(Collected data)
• • •

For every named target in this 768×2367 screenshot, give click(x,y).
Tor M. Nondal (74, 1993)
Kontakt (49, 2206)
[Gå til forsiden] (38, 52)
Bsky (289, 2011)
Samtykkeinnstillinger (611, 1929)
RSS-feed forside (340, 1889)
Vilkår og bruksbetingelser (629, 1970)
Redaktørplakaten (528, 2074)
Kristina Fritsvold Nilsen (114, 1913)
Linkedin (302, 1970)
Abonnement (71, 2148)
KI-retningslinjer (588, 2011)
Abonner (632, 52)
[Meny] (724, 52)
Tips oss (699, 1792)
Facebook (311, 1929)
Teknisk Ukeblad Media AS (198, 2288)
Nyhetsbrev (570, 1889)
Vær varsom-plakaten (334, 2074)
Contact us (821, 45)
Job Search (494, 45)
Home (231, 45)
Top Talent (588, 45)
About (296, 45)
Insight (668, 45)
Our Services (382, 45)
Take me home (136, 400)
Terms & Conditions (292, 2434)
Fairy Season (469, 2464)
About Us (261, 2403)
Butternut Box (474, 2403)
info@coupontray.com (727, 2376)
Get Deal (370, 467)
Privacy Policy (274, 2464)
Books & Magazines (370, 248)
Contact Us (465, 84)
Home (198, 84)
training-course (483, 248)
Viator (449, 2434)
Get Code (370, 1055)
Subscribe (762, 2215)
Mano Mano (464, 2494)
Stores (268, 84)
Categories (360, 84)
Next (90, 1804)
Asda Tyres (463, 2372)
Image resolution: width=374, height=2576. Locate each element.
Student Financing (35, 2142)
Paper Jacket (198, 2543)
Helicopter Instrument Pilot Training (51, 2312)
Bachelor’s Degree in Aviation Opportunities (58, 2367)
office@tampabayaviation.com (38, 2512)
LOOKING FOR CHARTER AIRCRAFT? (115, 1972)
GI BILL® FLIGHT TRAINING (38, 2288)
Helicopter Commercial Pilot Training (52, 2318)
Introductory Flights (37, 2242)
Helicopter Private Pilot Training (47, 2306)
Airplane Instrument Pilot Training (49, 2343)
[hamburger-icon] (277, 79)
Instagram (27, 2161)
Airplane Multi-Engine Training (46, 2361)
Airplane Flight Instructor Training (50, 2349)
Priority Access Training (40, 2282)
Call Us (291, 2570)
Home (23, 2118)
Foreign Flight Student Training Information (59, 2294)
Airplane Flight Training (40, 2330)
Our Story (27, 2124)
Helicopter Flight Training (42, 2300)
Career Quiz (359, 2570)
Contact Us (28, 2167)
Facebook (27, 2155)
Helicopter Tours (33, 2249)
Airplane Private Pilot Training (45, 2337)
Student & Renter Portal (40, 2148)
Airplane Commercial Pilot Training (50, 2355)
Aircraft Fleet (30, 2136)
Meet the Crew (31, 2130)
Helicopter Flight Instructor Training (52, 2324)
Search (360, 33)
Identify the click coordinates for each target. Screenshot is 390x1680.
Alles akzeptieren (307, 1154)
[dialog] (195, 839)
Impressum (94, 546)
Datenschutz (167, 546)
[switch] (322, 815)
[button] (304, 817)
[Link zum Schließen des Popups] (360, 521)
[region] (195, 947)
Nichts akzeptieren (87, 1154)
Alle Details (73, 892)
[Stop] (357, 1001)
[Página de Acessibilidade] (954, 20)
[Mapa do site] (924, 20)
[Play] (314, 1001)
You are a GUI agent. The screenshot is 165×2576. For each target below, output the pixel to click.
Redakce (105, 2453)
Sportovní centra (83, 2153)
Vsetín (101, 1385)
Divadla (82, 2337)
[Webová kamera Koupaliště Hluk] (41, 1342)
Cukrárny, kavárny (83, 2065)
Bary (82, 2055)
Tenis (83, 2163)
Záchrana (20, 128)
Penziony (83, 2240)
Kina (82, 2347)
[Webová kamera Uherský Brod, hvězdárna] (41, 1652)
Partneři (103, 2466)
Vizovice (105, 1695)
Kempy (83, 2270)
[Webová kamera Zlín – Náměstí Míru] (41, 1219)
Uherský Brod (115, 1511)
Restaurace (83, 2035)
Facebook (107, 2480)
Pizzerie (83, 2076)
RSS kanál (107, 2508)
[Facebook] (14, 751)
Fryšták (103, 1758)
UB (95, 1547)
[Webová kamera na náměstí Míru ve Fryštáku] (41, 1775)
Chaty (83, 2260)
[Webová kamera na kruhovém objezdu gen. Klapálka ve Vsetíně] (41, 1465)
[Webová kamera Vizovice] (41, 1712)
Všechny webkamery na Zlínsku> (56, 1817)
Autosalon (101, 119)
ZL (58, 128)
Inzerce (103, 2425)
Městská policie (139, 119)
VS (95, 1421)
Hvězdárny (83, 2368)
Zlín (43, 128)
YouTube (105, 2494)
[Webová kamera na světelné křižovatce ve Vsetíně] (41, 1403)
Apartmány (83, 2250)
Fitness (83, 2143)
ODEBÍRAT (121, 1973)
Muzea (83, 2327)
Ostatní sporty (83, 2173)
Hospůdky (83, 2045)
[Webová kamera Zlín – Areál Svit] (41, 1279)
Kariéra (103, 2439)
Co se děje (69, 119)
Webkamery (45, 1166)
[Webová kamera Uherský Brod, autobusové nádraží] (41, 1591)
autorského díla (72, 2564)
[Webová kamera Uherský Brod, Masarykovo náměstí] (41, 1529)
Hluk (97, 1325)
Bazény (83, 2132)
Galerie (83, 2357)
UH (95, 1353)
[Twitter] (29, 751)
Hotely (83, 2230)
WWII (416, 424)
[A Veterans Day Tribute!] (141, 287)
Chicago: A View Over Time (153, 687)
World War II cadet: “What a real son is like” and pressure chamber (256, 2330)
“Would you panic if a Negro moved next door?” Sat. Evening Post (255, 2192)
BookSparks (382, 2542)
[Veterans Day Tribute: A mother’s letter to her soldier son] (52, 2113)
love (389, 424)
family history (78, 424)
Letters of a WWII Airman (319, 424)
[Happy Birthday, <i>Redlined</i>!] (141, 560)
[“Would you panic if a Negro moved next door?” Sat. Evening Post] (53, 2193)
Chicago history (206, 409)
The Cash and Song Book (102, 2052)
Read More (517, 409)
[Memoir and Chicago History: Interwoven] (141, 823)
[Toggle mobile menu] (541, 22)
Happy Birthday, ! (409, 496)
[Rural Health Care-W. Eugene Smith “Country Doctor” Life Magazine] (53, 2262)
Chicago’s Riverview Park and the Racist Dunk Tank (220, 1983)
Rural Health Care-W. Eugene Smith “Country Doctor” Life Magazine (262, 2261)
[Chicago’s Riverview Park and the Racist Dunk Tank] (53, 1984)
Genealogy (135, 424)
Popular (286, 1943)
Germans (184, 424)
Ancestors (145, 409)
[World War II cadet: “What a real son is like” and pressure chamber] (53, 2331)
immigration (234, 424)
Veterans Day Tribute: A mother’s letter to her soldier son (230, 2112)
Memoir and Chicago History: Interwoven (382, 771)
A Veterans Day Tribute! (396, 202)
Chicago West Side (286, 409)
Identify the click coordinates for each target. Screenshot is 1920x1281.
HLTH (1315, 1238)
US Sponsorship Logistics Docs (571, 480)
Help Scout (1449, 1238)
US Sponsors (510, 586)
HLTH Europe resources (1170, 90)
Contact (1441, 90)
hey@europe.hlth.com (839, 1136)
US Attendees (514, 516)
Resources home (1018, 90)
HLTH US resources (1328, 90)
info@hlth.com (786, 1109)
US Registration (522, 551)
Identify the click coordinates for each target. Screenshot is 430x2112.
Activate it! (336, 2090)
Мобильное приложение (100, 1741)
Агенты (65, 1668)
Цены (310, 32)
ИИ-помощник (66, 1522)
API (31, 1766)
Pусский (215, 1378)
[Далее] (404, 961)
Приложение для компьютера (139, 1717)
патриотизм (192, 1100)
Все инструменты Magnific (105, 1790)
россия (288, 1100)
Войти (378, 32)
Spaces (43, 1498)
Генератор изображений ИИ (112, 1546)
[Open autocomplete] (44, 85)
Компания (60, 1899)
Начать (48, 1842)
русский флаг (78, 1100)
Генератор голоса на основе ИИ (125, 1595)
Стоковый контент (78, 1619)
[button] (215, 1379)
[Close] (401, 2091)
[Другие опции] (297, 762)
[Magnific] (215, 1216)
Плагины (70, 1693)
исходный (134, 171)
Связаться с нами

• • •

Check each line of the data above for the word "Happy" and copy the ones where it is found.

EXERCISE RESULT:
[Happy Birthday, <i>Redlined</i>!] (141, 560)
Happy Birthday, ! (409, 496)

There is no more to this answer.